Vatsala Thirumalai, a recent addition to the NCBS faculty line-up, can barely remember a time when she wasn't fascinated by neuroscience. In the interview below she tells how she is particularly interested in how the growth of the nervous system is coupled to the overall growth of an animal. A humble person, Vatsala explains her own growth as a developmental biologist largely in terms of the wonderful mentors she has had throughout her career.
G: How did you get into science?
V: I really was interested in neuroscience from the very beginning, that's what brought me into science. The interest in neuroscience came from two or three different avenues. One was that I liked biology a lot but if you looked in high school biology textbooks, then in physiology there are lessons on how respiration works, how circulation works, how the kidney works, and all that, but when you go to the nervous system, there was nothing really given in the textbooks. They only covered that simple monosynaptic reflex arc - you hit your kneecap and your leg flies up. And then they describe the different regions of the brain, cerebrum, cerebellum, spinal cord and so on. But that was about it.
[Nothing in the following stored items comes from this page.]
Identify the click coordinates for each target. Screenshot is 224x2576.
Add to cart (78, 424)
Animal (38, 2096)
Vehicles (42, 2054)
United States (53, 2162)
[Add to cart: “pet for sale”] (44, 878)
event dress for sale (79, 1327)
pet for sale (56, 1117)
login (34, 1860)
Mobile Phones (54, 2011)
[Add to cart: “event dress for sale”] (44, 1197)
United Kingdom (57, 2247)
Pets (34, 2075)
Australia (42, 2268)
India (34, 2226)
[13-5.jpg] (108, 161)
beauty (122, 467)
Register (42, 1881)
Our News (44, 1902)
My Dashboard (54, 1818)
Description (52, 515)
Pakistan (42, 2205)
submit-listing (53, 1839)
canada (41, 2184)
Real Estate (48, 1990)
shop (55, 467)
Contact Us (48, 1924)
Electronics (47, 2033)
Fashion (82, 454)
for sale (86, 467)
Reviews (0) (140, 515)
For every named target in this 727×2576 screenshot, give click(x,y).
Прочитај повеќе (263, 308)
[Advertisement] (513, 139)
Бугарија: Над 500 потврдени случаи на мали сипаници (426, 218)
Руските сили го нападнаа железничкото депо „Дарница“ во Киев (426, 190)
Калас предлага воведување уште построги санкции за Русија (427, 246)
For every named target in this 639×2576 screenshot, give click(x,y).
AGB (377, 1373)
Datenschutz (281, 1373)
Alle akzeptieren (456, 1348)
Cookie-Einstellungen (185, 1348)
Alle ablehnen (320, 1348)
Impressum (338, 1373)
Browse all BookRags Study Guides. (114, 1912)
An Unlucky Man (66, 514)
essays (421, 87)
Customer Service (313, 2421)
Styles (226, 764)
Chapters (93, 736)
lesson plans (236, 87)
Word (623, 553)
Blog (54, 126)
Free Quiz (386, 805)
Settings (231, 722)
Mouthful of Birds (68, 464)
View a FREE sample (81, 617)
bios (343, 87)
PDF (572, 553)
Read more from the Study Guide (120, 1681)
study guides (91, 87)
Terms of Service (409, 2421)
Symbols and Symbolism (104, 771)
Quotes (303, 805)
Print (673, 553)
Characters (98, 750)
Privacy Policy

They never told you what was really going on in these brain regions, in the type of detail you would find for, say, the circulatory system. You know: all the chambers of the heart and how the flow goes from one to the next, through the lung, the oxygenation. When I asked my teacher Ms. Getsie about it, she told me that that was because we didn't know much about how the brain works. That piqued my interest in neuroscience. And on top of that philosophically I was interested in the nature of thoughts, why do we have thoughts, and what are they made of, is there a soul etc etc., so I really wanted to follow neurobiology and be a scientist.